The User may also request that a copy of the personal data for which the data are processed be made available. In this case, personal data will be provided on paper in an articulated, widely used computer-readable format (PDF/XML) or in its printed version. Requesting a copy is free of charge. 


Correction 

The User is entitled to request the rectification of inaccurate personal data we process and to supplement the incomplete data, based on a request submitted through our contact details. If we do not have the information necessary to clarify or supplement the non-truth information, we may ask for the submission of this additional information and proof of accuracy of the data. As long as the clarification and supplementation of the data cannot be carried out in the absence of additional information, we shall restrict the processing of the personal data concerned and shall temporarily suspend the operations carried out on it, with the exception of storage. 

Delete 

The User has the right to request the deletion of personal data we process, on the basis of a request submitted through our contact details, if one of the following conditions exists: 

  • we no longer need that data;
  • concerns about the legality of the processing of your data by us. 

If we determine, upon the request of the User, that we are required to delete the personal data we process, we will terminate the processing of the data and destroy the personal data previously processed. In addition, the obligation to delete personal data may be subject to withdrawal of consent, the exercise of the right to object and legal obligations. 


Restrictions on data processing 

Upon request through our contact details, the User has the right to request a restriction on the processing of personal data relating to him or her in the following cases: 

  • there are concerns about the legality of the processing of personal data we process and requests a restriction instead of deleting the data;
  • we no longer need the data, but the User requires it to submit, enforce or defend legal claims. 

We automatically restrict the processing of personal data in the event that the User disputes the accuracy of the personal data or if the User exercises the user's right to object. In this case, the restriction shall apply to the period of time which allows the accuracy of the personal data to be verified or, in the event of an objection, the determination of whether there are any consequences for the continuation of the processing. 

During the limitation period, data processing operations on flagged personal data may not be carried out, only the data can be stored. Personal data may only be processed if the processing is restricted in the following cases: 

  • on the basis of the consent of the data subject;
  • the submission, enforcement or protection of legal claims;
  • protection of the rights of other natural or legal persons;
  • important public interest. 

Users will be informed in advance of the restriction's lifting. 



Data portability 

Upon request through our contact details, the User is entitled to request the provision of personal data relating to him or her processed by us for their further use as determined by the User. In addition, the User may request that we transfer his personal data to another controller designated by him or her. 
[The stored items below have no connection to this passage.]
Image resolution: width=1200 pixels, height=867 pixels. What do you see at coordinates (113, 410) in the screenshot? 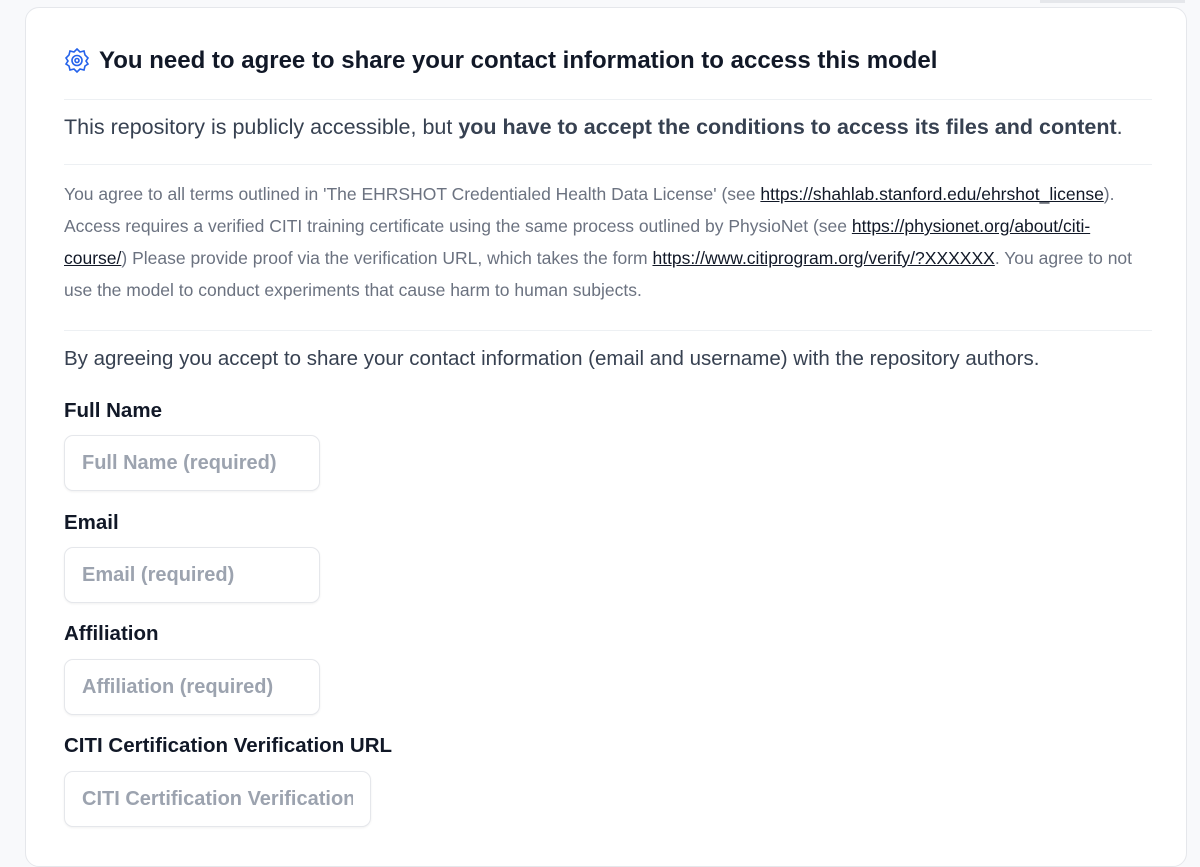
I see `full-name-label: Full Name` at bounding box center [113, 410].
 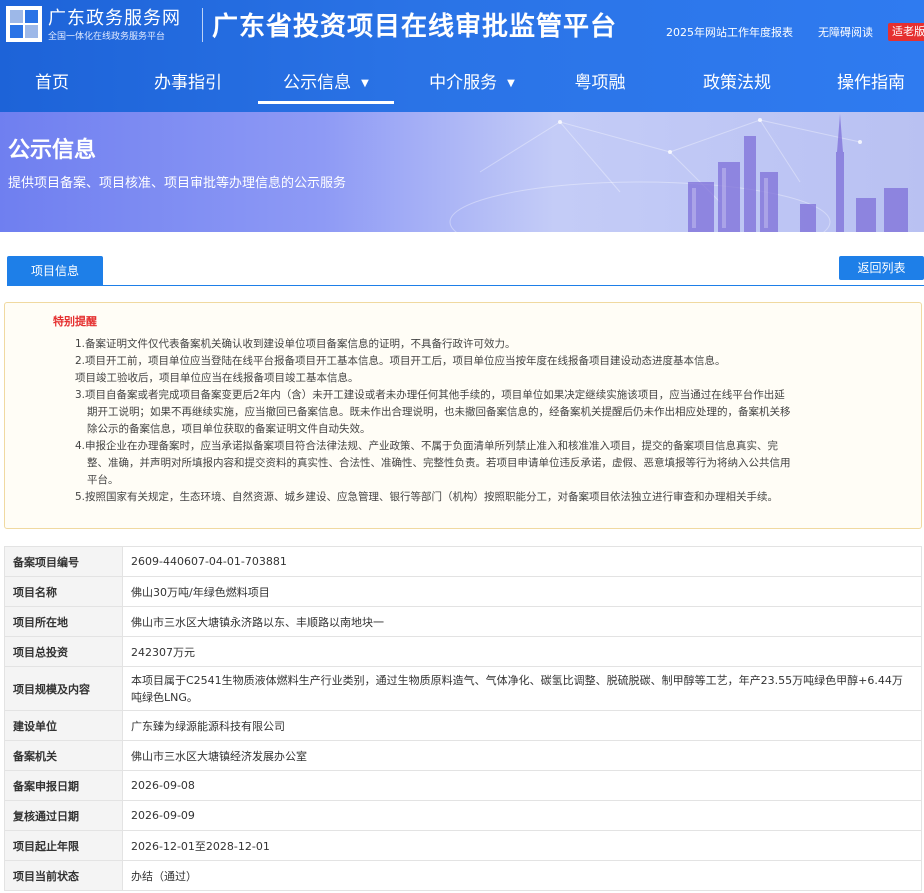 I want to click on elder-mode-button: 适老版, so click(x=906, y=32).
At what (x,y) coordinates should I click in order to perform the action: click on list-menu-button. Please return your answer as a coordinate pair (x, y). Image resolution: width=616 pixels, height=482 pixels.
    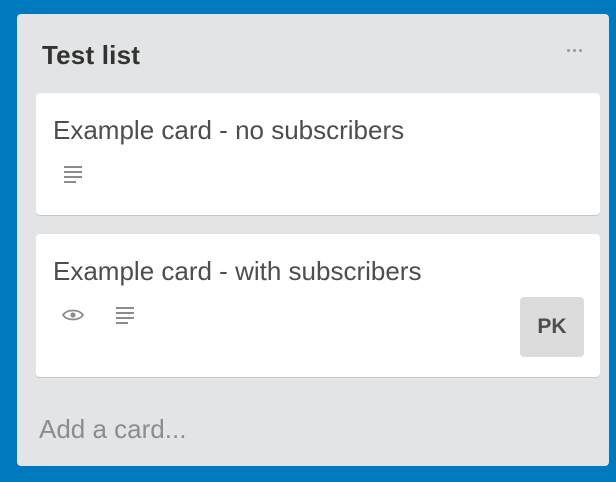
    Looking at the image, I should click on (574, 50).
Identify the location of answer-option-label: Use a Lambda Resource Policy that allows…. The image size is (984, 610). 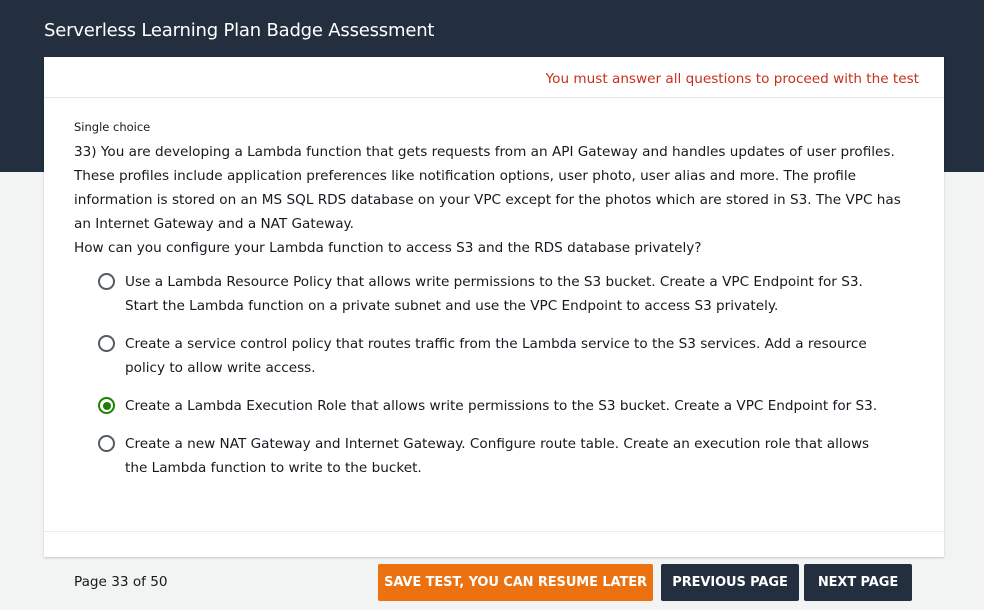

This right is limited to personal data provided to us by the User for the purpose of fulfilling his contract. Portability of other data is not possible. Personal data will be provided by the User on paper basis in a printed, widely used, computer-readable format (PDF/XML) and in its printed version. 

We inform the User that the exercise of this right does not automatically entail the deletion of personal data from the systems. In addition, the User is entitled to re-contact or contact us after the data has been carried. 


Protest 

The User may object at any time on the basis of a request submitted through our contact details against the processing of your personal data for registration purposes. In this case, the Data Controller shall examine whether the processing is justified by compelling legitimate reasons which take precedence over the interests, rights and freedoms of the User or which relate to the submission, enforcement or defence of legal claims. If we determine that such reasons exist, we will continue to process your personal data. Otherwise, we will no longer process your personal data.